Delusional ideation was measured using the Peters Delusion Inventory-21 (PDI-21). The PDI-21, which assesses delusional ideation, is a valid and reliable measure of delusional thinking in the general population (30). Although the PDI-21 captures a wide survey of delusional ideation, prior factor analysis has identified items consistent with paranoid and grandiose ideation (17, 18). These a-priori factor loadings were used to inform the current study. While the paranoia factor was comprised of four items, we combine here the grandiosity and religiosity factors from prior studies, as grandiosity and religiosity share similar clinical features (31) and these items tap into the belief that one has a special purpose. This also allowed for the measures of paranoia and grandiosity to have the same range of scores, as they both included four items. Scores were calculated as the sum of the item (yes/no), conviction, preoccupation, and distress (range 0–64) as has been done previously (32).

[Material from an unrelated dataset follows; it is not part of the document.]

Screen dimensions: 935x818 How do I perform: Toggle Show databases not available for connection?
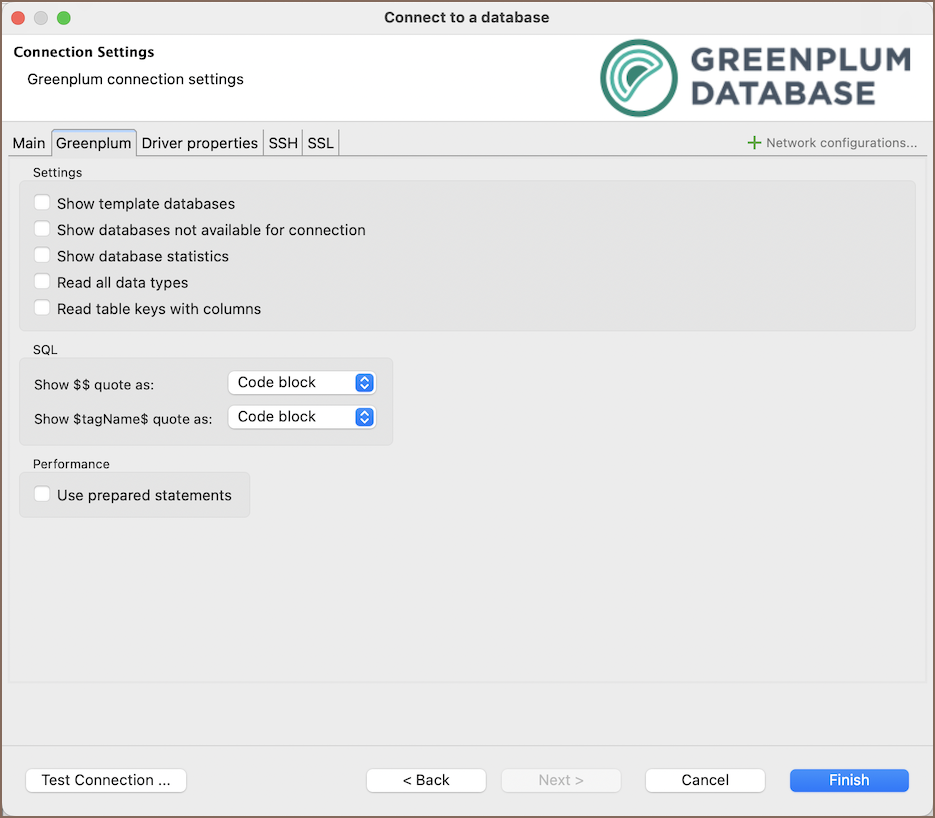click(42, 229)
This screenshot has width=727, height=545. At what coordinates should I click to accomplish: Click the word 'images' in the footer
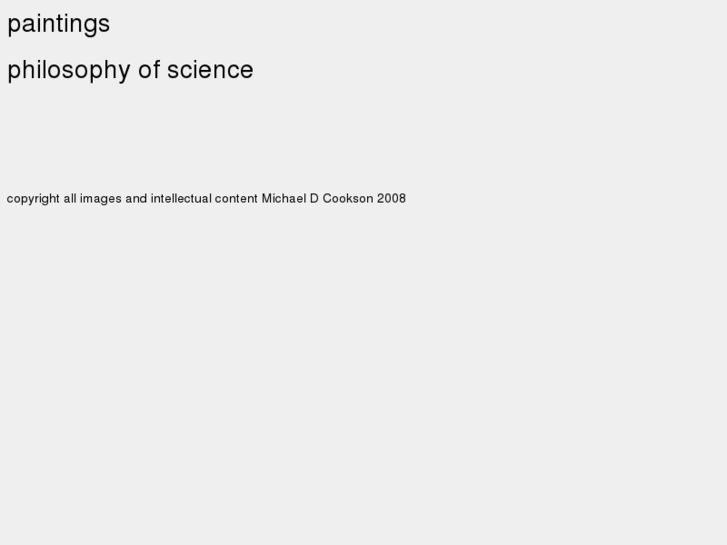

Items comprising the paranoia score were: “do you ever feel as if people seem to drop hints about you or say things with a double meaning?,” “do you ever feel as if some people are not what they seem to be?,” “do you ever feel as if you are being persecuted in some way?,” and “do you ever feel as if there is a conspiracy against you?.” Items comprising the grandiosity score were “do you ever feel as if you are destined to be someone very important?,” “do you ever feel that you are a very special or unusual person?,” “do you feel that you are especially close to God?,” and “do you ever feel as if you have been chosen by God in some way?.”

Negative Self-Beliefs

Negative self-beliefs were measured using two scales: the Beck Depression Inventory (BDI-II) (33) and the Achenbach Adult Self-Report (ASR) (34). Items consistent with negative self-beliefs were identified. The BDI-II assesses depressive symptoms over the past 2 weeks on a 4-point scale. The BDI-II consists of two factors: negative cognition and affective-somatic feelings (33). The nine negative cognition items were selected (e.g., self-criticism, self-dislike) consistent with prior reports using these items to measure negative self-beliefs (35). The ASR is a 126-item self-report questionnaire that assesses a range of adaptive functioning problems on a scale of 0 (Not True), 1 (Somewhat or Sometimes True), or 2 (Very True or Often True). Items consistent with negative self-beliefs included six items from the Anxious/Depressed sub-scale (e.g., “I feel that no one loves me,” “I feel worthless or inferior”), and a single item from the Withdrawal sub-scale (“I lack self-confidence”). Within each scale, identified items were first summed, then standardized (z-scored) within the sample, and then those standard scores were averaged to obtain a single measure of severity of negative self-beliefs.

Sleep

The Pittsburgh Sleep Quality Index (PSQI) is a 10-item self-report questionnaire that assesses usual sleep habits over the past month (36). The PSQI generates seven “component” scores that assess subjective sleep quality, sleep latency, sleep duration, habitual sleep efficiency, sleep disturbances, used of sleeping medication, and daytime dysfunction. A global composite score was used to measure overall sleep quality, which was the sum of the seven component scores.

Worry

Worry was assessed using the Penn State Worry Questionnaire (PSWQ) (37) and the Perseverative Thinking Questionnaire (PTQ) (38). Total scores were calculated for each measure (total sum). Relationships with delusional ideation were examined first using the PSWQ and then confirmed with the PTQ. The PSWQ is a 16-item scale that assesses the occurrence, intrusiveness and pervasiveness of an individual's experience with worry, rated from “not at all typical of me” to “very typical of me.” The PTQ is a 15-item scale that measures repetitive negative thinking. The PTQ assesses the nature of these thoughts in terms of intrusiveness, the perceived unproductive nature of the thoughts, and the way the thoughts overtake mental capacity and make it difficult to focus on other things. Perseveration is a core psychological mechanism of worry and previous work has shown correlations between the PTQ, PSWQ, and severity of persecutory delusions in non-affective psychosis (39).

Statistical Analysis

The NKI-Rockland study is comprised of multiple sub-studies, as well as longitudinal components. Therefore, some questionnaires were administered twice to the same participants, while others were collected as part of distinct sub-studies. If questionnaires were administered twice, the data collection closest to study enrollment was selected for use in the current study. Data on delusions, sleep, and negative self-beliefs were collected as part of the original Discovery Science study visit and were therefore collected during the same study visit for 87% of participants (negative self-beliefs) and 99% of participants (sleep). Worry questionnaires were added to the study later and were collected at one of the following visit types: Discovery Science, Longitudinal, or Neurofeedback, with only 15% completing the measures within the same study visit as delusional ideation. Therefore, “day lag” (time between collection of the questionnaires) is included as a covariate in pairwise correlations. Furthermore, sensitivity analyses were conducted to examine the impact of day lag on the reported findings for worry relationships.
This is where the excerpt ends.